Il est constant qu'à la date du retrait notifié par la société Masma au GIE, celle-ci n'était redevable que d'une somme de 125,08 euros. S'il est exact que le retrait est impossible tant que le retrayant n'a pas exécuté ses obligations, le GIE ne peut, de bonne foi, retarder indéfiniment les effets de ce retrait à une date à laquelle le retrayant aura réglé ses cotisations - de plus en plus élevées - alors même qu'elle n'a jamais contesté le principe même de ce retrait, se contentant d'adresser des mises en demeure de payer. Une telle attitude aboutirait en effet à la négation de tout droit de retrait, en contradiction avec les dispositions précitées.

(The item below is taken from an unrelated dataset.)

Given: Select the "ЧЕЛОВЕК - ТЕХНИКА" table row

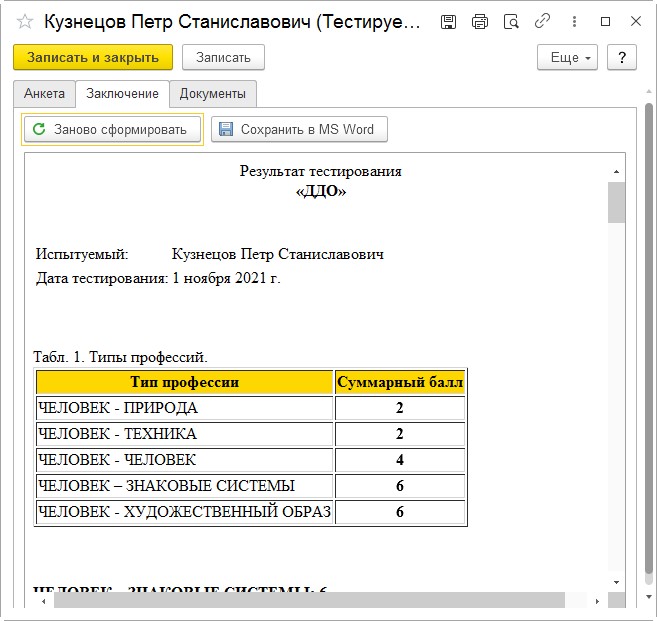Looking at the screenshot, I should point(184,434).
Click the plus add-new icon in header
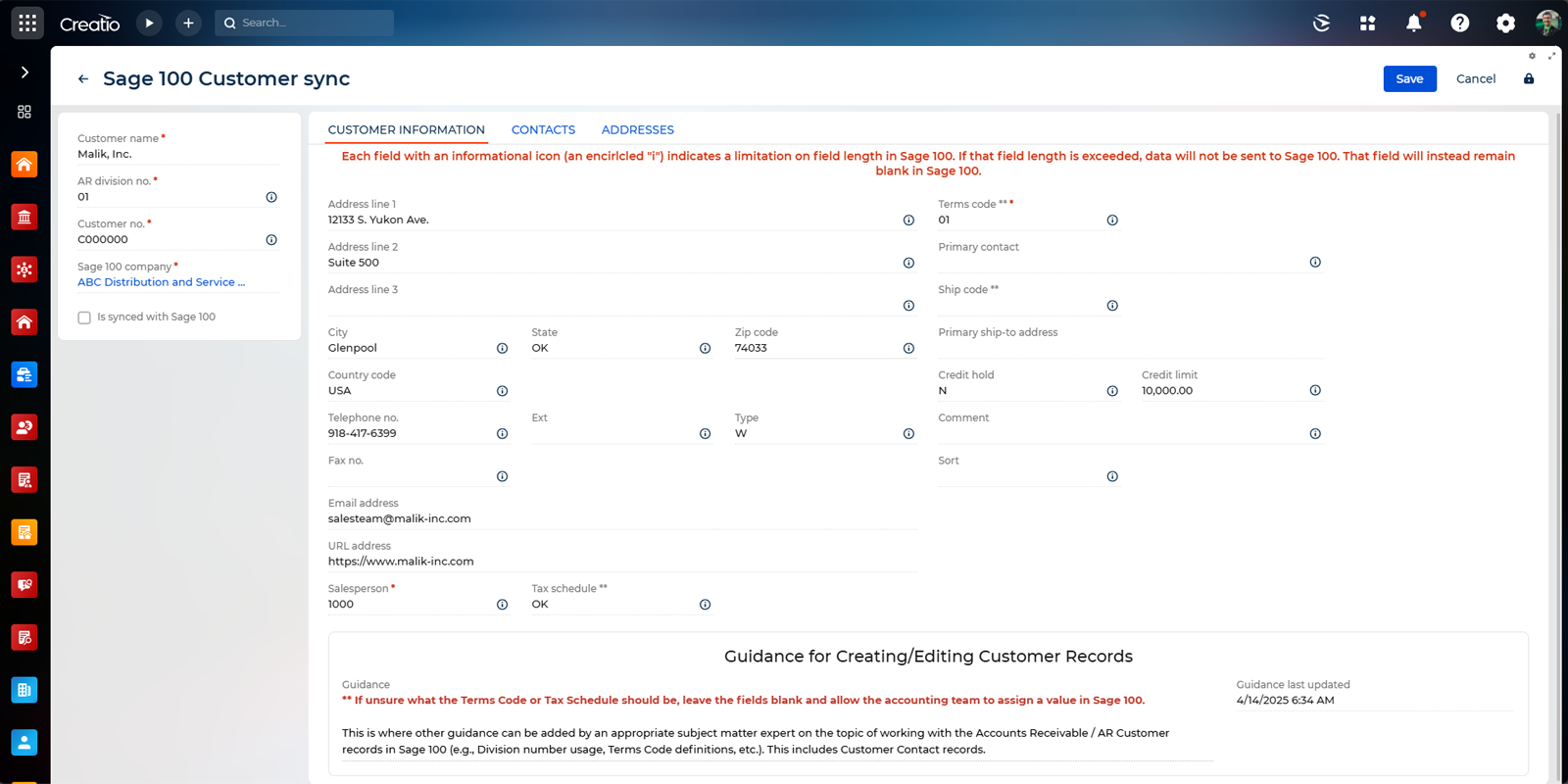This screenshot has height=784, width=1568. [x=188, y=23]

La production d'une "fiche promotion" datée du 4 janvier 2016 qui ne comporte aucune signature de la société Masma, et dont on ignore si elle a donné lieu à une quelconque publicité organisée par le GIE est insuffisante à démontrer que la société Masma a continué à bénéficier des services du GIE postérieurement au retrait.
Enfin, et contrairement à ce qui est soutenu, le GIE produit aux débats de nombreux documents justifiant de la réalité des prestations de promotion et d'animation offertes en contrepartie des cotisations appelées, à tout le moins jusqu'en avril 2011, de sorte que ses demandes en paiement ne sont pas dénuées de cause.
Il convient ainsi de constater que la société Masma s'est retirée du GIE à la date du 7 avril 2011, et de la condamner au paiement, d'une part des cotisations dues à cette date, soit la somme de 125,08 euros, d'autre part de l'indemnité forfaitaire de recouvrement à hauteur de 40 euros, outre intérêts au taux légal à compter de la mise en demeure du 28 juillet 2014.
La demande en paiement des cotisations postérieures à l'exercice du droit de retrait sera rejetée, le jugement étant infirmé de ce chef.
Sur les dépens et l'article 700 du code de procédure civile :
La société Masma sera condamnée aux dépens de première instance et d'appel.
Il n'y a pas lieu à application de l'article 700 du code de procédure civile, et le jugement déféré sera infirmé de ce chef.
PAR CES MOTIFS
La cour, statuant par arrêt contradictoire,
Confirme le jugement déféré en ce qu'il a rejeté l'exception d'incompétence du tribunal de commerce, et en ce qu'il a condamné la société Masma au paiement des dépens de première instance,
L'infirme pour le surplus,
Et statuant à nouveau,
Déclare la société Masma irrecevable en son exception de nullité de son adhésion au Groupement des exploitants du centre commercial Espace Saint Quentin,
Condamne la société Masma à payer au Groupement des exploitants du centre commercial Espace Saint
Quentin les sommes de 125,08 euros au titre des cotisations arrêtées au 7 avril 2011, et 40 euros au titre de l'indemnité forfaitaire de recouvrement, outre intérêts au taux légal à compter de la mise en demeure du 28 juillet 2014.
Rejette toutes autres demandes,
Condamne la société Masma aux dépens d'appel, avec droit de recouvrement direct, par application de l'article 699 du code de procédure civile prononcé publiquement par mise à disposition de l'arrêt au greffe de la cour, les parties en ayant été préalablement avisées dans les conditions prévues au deuxième alinéa de l'article 450 du code de procédure civile.